◆ **Passage to read**
---
PS Structures itself is made up of a small group of professionals striving for excellence in the highly competitive construction industry of Perth. The company was founded in 2001, and from small roots has grown into a medium-sized management company that is capable of taking on some of larger, more skilled projects.

The right building, the right example

One of the best examples as to how PS Structures has delivered the goods is the aforementioned Australian Institute of Management (AIM) Katitjin Centre in Western Australia. “We have been very successful this year in regards to building awards, so we have two types of awards that we enter our projects into. The first is the MBA or Master Builder Awards, the second is the Australian Institute of Builders Awards.”

In the MBAs, PS Structures won six awards last year – three of which were for the Australian Institute of Management Katitjin Centre. The other three were for the work they did on the Viridian processing Centre, the Burswood Sky Salon / Pool refurbishment, and the Burswood Nobu Resaurant.

“The categories that we received recognition for AIM were the Best Education Building, Excellency in Energy Efficiency, and we actually won for the Best Overall Building in 2012,” Phillips reports. “In the Australian Institute of Building Awards we won two awards in Professional Excellence for AIM and the Sky Salon.”
---
◆ **Record list**
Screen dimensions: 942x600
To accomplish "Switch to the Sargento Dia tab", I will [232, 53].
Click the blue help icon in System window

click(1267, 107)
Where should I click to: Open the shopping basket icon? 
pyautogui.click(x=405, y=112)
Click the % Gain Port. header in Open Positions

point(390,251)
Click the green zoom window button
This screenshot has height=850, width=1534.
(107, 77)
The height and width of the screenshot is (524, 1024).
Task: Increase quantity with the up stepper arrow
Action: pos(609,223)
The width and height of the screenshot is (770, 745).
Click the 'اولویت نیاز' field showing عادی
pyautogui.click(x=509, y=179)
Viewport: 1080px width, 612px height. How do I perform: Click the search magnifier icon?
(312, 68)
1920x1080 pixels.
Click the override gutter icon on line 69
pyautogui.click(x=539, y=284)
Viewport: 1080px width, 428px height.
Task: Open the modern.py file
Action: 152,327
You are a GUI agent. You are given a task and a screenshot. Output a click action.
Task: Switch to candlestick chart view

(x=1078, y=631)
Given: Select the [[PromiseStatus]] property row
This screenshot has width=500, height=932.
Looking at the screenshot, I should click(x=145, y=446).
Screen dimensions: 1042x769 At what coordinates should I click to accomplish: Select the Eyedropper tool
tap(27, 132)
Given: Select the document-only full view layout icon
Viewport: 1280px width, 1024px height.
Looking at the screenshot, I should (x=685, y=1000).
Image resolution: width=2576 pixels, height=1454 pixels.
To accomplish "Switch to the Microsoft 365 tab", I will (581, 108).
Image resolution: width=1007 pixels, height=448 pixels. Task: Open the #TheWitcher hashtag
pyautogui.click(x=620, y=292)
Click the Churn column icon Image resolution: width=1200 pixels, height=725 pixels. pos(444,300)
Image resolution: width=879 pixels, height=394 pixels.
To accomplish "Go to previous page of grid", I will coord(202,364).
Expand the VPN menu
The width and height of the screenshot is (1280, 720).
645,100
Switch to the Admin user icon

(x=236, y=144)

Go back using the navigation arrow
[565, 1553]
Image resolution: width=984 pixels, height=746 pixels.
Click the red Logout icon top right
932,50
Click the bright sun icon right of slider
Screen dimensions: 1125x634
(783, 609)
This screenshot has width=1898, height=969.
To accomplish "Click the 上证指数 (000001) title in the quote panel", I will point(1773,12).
---
◆ **Exercise tasks**
- 1) Return the stretch of the PS Structures passage from "One of the best" through "Burswood Nobu Resaurant.", word for word.
- 2) Check each statement against the PS Structures passage. Answer yes or no, and quote the words from the passage that settle it.
(a) PS Structures was founded in 2001.
(b) Of the six MBA awards PS Structures won last year, four were for the Katitjin Centre.
(c) In the Australian Institute of Building Awards, PS Structures won two Professional Excellence awards, for AIM and the Sky Salon.

◆ **Solutions in order**
- 1)
One of the best examples as to how PS Structures has delivered the goods is the aforementioned Australian Institute of Management (AIM) Katitjin Centre in Western Australia. “We have been very successful this year in regards to building awards, so we have two types of awards that we enter our projects into. The first is the MBA or Master Builder Awards, the second is the Australian Institute of Builders Awards.”

In the MBAs, PS Structures won six awards last year – three of which were for the Australian Institute of Management Katitjin Centre. The other three were for the work they did on the Viridian processing Centre, the Burswood Sky Salon / Pool refurbishment, and the Burswood Nobu Resaurant.

- 2)
(a) Yes: "The company was founded in 2001"
(b) No: "PS Structures won six awards last year – three of which were for the Australian Institute of Management Katitjin Centre"
(c) Yes: "In the Australian Institute of Building Awards we won two awards in Professional Excellence for AIM and the Sky Salon."